Y ya no sólo me refiero a que el grueso de nombres que conformaban el festival (recordemos, un festival que quiere marcar tendencia) -Willy Mason, Matthew Dear, Twin Shadow, Mark Kozelek… ¡¡¡John Cale!!!- hagan de Londres la capital del bostezo, sino que todo lo que la rodea da la impresión de que vive esclava de su propio personaje, pagada de sí misma y de unos clichés que hoy día a nadie ya sorprenden, ni siquiera el giro de las hordas de hipsters al heavy metal o al hip-hop, según me asegura mi amiga Laura del recién difunto colectivo Dance Magic Dance.

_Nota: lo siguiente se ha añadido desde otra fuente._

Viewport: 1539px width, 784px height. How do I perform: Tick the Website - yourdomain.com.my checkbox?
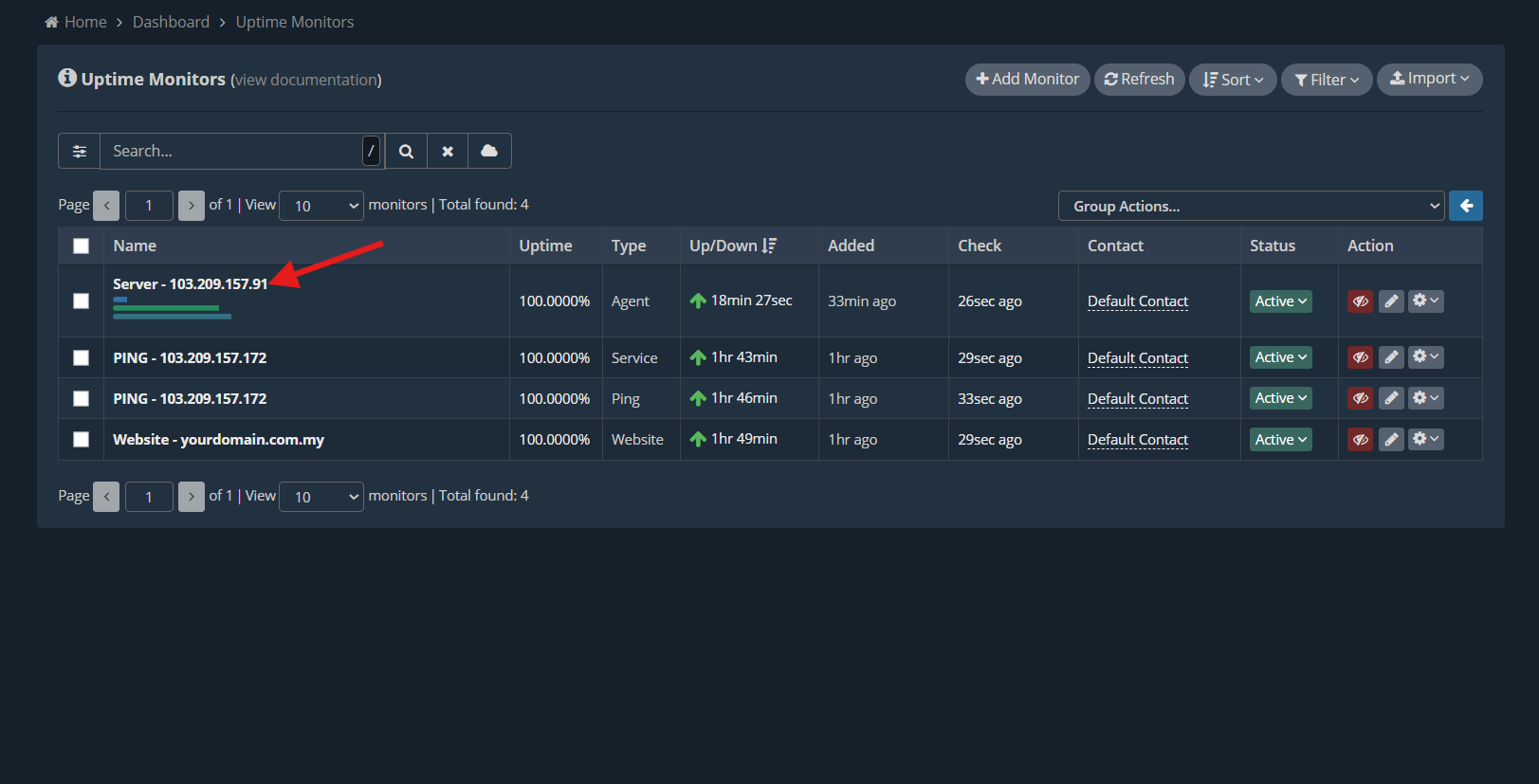click(82, 440)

Salvemos de la quema a Anika, defendiendo su propuesta lánguida e hiératica a primera hora de la tarde, a L-Vis 1990 dándole una patada en el culo a James Blake DJ, y mostrándole que pinchar es distinto que poner unos cuantos temas que te gustan. Lástima que progresivamente desplazaran los ritmos herederos de la electrónica de los 90 tipo Orbital o Letfield para virar hacia un dub facilón. Siendo un poco menos radicales, admitir lo correcto del concierto de Ariel Pink (¿qué fue de la electricidad del Ariel Pink de Caracol?) y lo anecdótico de la propuesta de Omar Souleyman, que completaba el guiño étnico del festival, junto a Konono Nº1 y Sun Ra Arkestra.
Aún quedaban dos de los platos fuertes. Por un lado, James Blake, la joya de la corona, demostrando que es, simplemente, lo mejor que ha dado en muchísimos años esta ciudad. Y por otro, The Horrors, justificando por qué se les había programado en un escenario tan pequeño. Curioso lo de este grupo, sobrado de actitud, con grandísimas canciones, y directo infame. Si algo hay que agradecerles es que lo hicieran tan rematadamente mal desde el comienzo como para estar a tiempo de ver el conciertazo de Veronica Falls.